Fig. 4:	The appearance of choroid plexus in neonatal 1st day, the localisation of vascular vessels near to epithelium (arrow) (Stain: Hematoxylen Eosine x20)

Fig. 5:	The increase of apical villi in postnatal 3rd day (arrow), dilatation in capillary arteries (arrow) (Stain: Hematoxylen Eosine x20)

Fig. 6:	The appearance of choroid plexus in postnatal 5th day, the vacuolisation in cells (arrow) (Stain: Hematoxylen Eosine x20)

In the development of choroid plexus, the active proliferation of epithelial cells is faster in prenatal period. In recent studies investigating the changes in the shape of cells, it has been reported that the development of choroid plexus in rats occurs in prenatal periods (Bass and Lundborg, 1973; Davis et al., 1973; Gursoy et al., 1996; Keep et al., 1986; Oda and Nakanishi, 1987). The major reason of the fastness of the proliferation in the development of choroid plexus is that it has an inductive effect. It is said that this effect is done by mesencymal cells (Cavallaro et al., 1993). In the study, we observed that the cell proliferation was different in different days. It is known that in embryonic life, there are many factors that induce the development of organs and tissues (Cavallaro et al., 1993). In the research, the developments of capillary arteries occur at the same time with cellular proliferation. Therefore, it is thought that the epithelial proliferation with mesencymal cells can have an effect in the development of capillary arteries.

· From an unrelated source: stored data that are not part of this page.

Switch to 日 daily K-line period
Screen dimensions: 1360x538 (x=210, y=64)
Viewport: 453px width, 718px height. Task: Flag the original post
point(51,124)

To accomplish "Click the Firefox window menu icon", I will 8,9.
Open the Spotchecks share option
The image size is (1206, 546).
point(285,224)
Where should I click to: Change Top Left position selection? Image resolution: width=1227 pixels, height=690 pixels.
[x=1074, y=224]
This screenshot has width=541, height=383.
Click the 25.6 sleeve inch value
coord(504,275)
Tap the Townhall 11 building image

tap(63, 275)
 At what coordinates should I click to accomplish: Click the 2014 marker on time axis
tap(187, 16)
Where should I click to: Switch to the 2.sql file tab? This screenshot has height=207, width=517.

Tauc et al. (1984) reported that on 14th day of pregnancy, the epithelial cells in choroid plexus are tightly tied to each other. Chamberlain (1973) reported that the structure of choroid plexus on the 16th day of pregnancy looked like adult choroid plexus structure. On the 14th day of intrauterine life, it was observed that the villi in choroid plexus become more pronounced and that the vascular vessels coming from piamater were localised under the epithelial structure that made up the villi. On same days, it was seen that the layer number in epithelium showed some likeness to stratified epithelial structure (Fig. 1). Around the 18th day of prenatal period, there was short and blunt epithelial branching with the pronounced flatness of epithelial cell nucleuses (Fig. 2). It was reported that in rats in the pre-birth periods, there was a decrease in the volume of epithelial cells (Keep et al., 1986). This decrease was explained due to mitosis of the cells that made up the choroid plexus. It is reported that in the late prenatal periods, the choroid plexus is made up of two types of epithelial cells (Sturrock, 1979). In the study, there were dark cells near to basal membrane, which are rich of chromatin and light cells located to the apical side (Fig. 3). It is thought that these dark cells are more prominent in the beginning of neonatal period and that this may have a role in the ion regulation and homeostasis function of CSF. The increase in cytoplasm relation in the neonatal period shows that the speed of secretory period in microvillus in the apical side has increased. The secretory and cellular shaping characteristic of choroid plexus in the end of prenatal period and in the beginning of neonatal period is still unclear.

CONCLUSION

Choroid plexus from the rat brain ventricles was investigated at ages from 14 days of gestation to 5 days after birth. On the 14th day of embryonic life, the structure of choroid plexus was observed. On the prenatal 18th day, it was found that the structure of choroid plexus was like the structure of choroid plexus seen after birth.